1988年に劇団「大人計画」を旗揚げ、主宰として作・演出・出演を務めるほか、小説家・エッセイスト・脚本家・映画監督・俳優など多彩に活躍中である。舞台をあまりご覧にならない方たちには、NHK連続テレビ小説「あまちゃん」で、ヒロイン・アキの母親である天野春子が若き日に(有村架純が演じている)、アルバイトしていた喫茶店のアイドル通のマスター役と言えば、その顔を思い出していただけるだろうか。とにかく多才の人で、1997年に『ファンキー! ~宇宙は見える所までしかない~』で岸田國士戯曲賞を、2008年の映画『東京タワー オカンとボクと、時々、オトン』で日本アカデミー賞最優秀脚本賞を、19年の『命、ギガ長ス』で読売文学賞戯曲・シナリオ賞を受賞している。小説『クワイエットルームにようこそ』『老人賭博』『もう「はい」としか言えない』は芥川賞候補となった。20年よりBunkamuraシアターコクーン芸術監督に、23年より京都芸術大学舞台芸術研究センター教授に就任、という次第である。
『ふくすけ』は、松尾スズキが29歳のときに書いた戯曲で、薬剤被害により障がいを持った少年・フクスケをめぐり、さまざまな境遇の登場人物たちが、底深き悪意と情愛に突き動かされながら、必死にもがき生きる姿を毒々しくも力強く描いた、激しい人間ドラマである。ゆるいヒューマニズムを揶揄し〝悪〟もまた人の姿であることを圧倒的な筆力で描き出した傑作戯曲として知られる。松尾自身の演出により91年に悪人会議プロデュースとして初演、98年には松尾が悲劇をテーマに作品を創り上げる「日本総合悲劇協会」公演で再演、2012年にBunkamuraシアターコクーンで再々演されている。
12年ぶり4度目の上演となる今公演では、台本をリニューアルし、フクスケが入院する病院の警備員コオロギと、盲目のその妻サカエ夫婦を主軸にすえている。それによって、「複雑すぎるストーリーに強めの芯が入った気がした」と松尾は語っている。そして、今を生きる観客を狂騒の世界に引き込む、哀しくも美しい怒涛の〝ダーク・エンタテインメント〟とも言うべき今作に、「今考えられる最高のキャストがそろった」と松尾が自信を見せる俳優たちを紹介しよう。
主人公の怪しい警備員コオロギを演じるのは、これまでに『ふくすけ』に2度出演し、フクスケを演じた阿部サダヲ。
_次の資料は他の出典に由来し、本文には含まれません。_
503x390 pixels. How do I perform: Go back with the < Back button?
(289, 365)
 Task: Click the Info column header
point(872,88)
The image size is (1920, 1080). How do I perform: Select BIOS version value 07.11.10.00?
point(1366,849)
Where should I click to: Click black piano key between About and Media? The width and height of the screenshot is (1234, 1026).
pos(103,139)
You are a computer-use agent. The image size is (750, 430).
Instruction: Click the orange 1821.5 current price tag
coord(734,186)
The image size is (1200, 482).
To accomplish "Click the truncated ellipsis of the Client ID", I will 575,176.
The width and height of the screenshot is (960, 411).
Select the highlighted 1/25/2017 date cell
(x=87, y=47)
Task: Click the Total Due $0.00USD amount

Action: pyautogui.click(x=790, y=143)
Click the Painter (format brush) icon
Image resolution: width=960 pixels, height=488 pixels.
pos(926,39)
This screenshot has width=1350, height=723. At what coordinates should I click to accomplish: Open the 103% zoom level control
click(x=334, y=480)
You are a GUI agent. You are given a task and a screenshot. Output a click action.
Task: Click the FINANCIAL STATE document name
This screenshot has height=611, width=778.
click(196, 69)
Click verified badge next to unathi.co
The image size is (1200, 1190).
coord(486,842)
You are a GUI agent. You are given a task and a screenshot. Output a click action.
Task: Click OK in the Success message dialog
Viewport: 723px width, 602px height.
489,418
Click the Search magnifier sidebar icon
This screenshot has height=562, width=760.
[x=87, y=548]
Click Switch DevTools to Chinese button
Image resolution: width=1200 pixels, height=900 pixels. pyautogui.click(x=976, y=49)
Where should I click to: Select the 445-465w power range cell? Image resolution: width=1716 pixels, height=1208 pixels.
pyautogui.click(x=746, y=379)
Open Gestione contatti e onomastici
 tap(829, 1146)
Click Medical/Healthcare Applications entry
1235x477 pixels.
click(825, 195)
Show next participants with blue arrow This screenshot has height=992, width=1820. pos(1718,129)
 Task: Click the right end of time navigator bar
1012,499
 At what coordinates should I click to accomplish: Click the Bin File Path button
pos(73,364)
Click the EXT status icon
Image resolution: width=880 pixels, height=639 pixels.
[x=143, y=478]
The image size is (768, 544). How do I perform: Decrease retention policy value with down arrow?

今回は、阿部が『ふくすけ』を観たときに、松尾が演じていた役で、「やってみたい!」と思った念願の役である。今作のサブタイトルに〝歌舞伎町黙示録〟とあるように、舞台はカオスの街・歌舞伎町である。「今回、歌舞伎町の芝居を歌舞伎町でやることにも意味があると思う」と阿部は言う。その盲目の妻サカエを演じるのは、「松尾さんの作品に出られることがなにより嬉しい」という黒木華。阿部とは初共演で、「稽古場や本番での姿を、余す所なく見尽くしたい」と、俳優として、演劇ファンとしての新たな出会いを楽しんでいるようだ。
また、過去の公演で温水洋一、阿部サダヲが演じた物語の鍵となる身体障がいを持ち長い間監禁されていた少年フクスケを演じるのは岸井ゆきの。岸井にとっての「松尾作品は、観る人を信じ、伝えることを諦めない世界」に、「勇気を持って飛び込んでいきたい」と意欲を見せた。